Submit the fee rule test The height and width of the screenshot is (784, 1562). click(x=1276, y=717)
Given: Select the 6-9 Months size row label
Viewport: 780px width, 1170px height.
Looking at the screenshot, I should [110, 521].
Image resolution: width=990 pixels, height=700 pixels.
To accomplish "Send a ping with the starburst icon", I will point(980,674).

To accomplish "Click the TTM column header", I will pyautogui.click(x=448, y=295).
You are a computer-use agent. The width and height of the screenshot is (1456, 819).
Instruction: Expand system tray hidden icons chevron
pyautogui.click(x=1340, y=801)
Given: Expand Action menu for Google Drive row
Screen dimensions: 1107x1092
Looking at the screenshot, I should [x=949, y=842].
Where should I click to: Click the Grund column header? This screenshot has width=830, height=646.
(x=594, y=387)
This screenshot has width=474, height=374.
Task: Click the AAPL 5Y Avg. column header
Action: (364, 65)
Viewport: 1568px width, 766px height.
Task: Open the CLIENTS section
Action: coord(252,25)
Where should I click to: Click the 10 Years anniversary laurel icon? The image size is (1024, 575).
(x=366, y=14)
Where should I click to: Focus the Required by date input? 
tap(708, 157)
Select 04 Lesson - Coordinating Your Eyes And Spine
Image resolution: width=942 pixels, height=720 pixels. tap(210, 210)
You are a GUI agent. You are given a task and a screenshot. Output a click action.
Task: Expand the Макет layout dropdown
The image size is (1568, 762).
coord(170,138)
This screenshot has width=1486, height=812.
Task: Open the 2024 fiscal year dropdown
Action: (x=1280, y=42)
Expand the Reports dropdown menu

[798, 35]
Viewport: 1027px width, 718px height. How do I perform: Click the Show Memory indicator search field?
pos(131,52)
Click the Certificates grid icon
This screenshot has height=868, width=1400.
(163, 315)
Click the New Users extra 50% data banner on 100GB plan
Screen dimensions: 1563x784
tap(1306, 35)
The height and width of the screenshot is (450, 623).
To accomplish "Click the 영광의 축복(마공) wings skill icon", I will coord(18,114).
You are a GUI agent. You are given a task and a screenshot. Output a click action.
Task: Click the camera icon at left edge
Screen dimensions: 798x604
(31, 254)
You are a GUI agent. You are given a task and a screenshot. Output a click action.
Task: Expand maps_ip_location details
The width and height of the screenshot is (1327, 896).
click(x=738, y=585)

### Given instruction
Reproduce all of the material above, substituting "Toggle" for every "Expand" and leaving everything else unchanged.

### Task result
Submit the fee rule test The height and width of the screenshot is (784, 1562). click(x=1276, y=717)
Given: Select the 6-9 Months size row label
Viewport: 780px width, 1170px height.
Looking at the screenshot, I should [110, 521].
Image resolution: width=990 pixels, height=700 pixels.
To accomplish "Send a ping with the starburst icon", I will point(980,674).

To accomplish "Click the TTM column header", I will pyautogui.click(x=448, y=295).
You are a computer-use agent. The width and height of the screenshot is (1456, 819).
Instruction: Toggle system tray hidden icons chevron
pyautogui.click(x=1340, y=801)
Given: Toggle Action menu for Google Drive row
Screen dimensions: 1107x1092
Looking at the screenshot, I should [x=949, y=842].
Where should I click to: Click the Grund column header? This screenshot has width=830, height=646.
(x=594, y=387)
This screenshot has width=474, height=374.
Task: Click the AAPL 5Y Avg. column header
Action: (364, 65)
Viewport: 1568px width, 766px height.
Task: Open the CLIENTS section
Action: coord(252,25)
Where should I click to: Click the 10 Years anniversary laurel icon? The image size is (1024, 575).
(x=366, y=14)
Where should I click to: Focus the Required by date input? 
tap(708, 157)
Select 04 Lesson - Coordinating Your Eyes And Spine
Image resolution: width=942 pixels, height=720 pixels. tap(210, 210)
You are a GUI agent. You are given a task and a screenshot. Output a click action.
Task: Toggle the Макет layout dropdown
The image size is (1568, 762).
coord(170,138)
This screenshot has width=1486, height=812.
Task: Open the 2024 fiscal year dropdown
Action: (x=1280, y=42)
Toggle the Reports dropdown menu

[798, 35]
Viewport: 1027px width, 718px height. How do I perform: Click the Show Memory indicator search field?
pos(131,52)
Click the Certificates grid icon
This screenshot has height=868, width=1400.
(163, 315)
Click the New Users extra 50% data banner on 100GB plan
Screen dimensions: 1563x784
tap(1306, 35)
The height and width of the screenshot is (450, 623).
To accomplish "Click the 영광의 축복(마공) wings skill icon", I will coord(18,114).
You are a GUI agent. You are given a task and a screenshot. Output a click action.
Task: Click the camera icon at left edge
Screen dimensions: 798x604
(31, 254)
You are a GUI agent. You are given a task and a screenshot. Output a click action.
Task: Toggle maps_ip_location details
The width and height of the screenshot is (1327, 896).
click(x=738, y=585)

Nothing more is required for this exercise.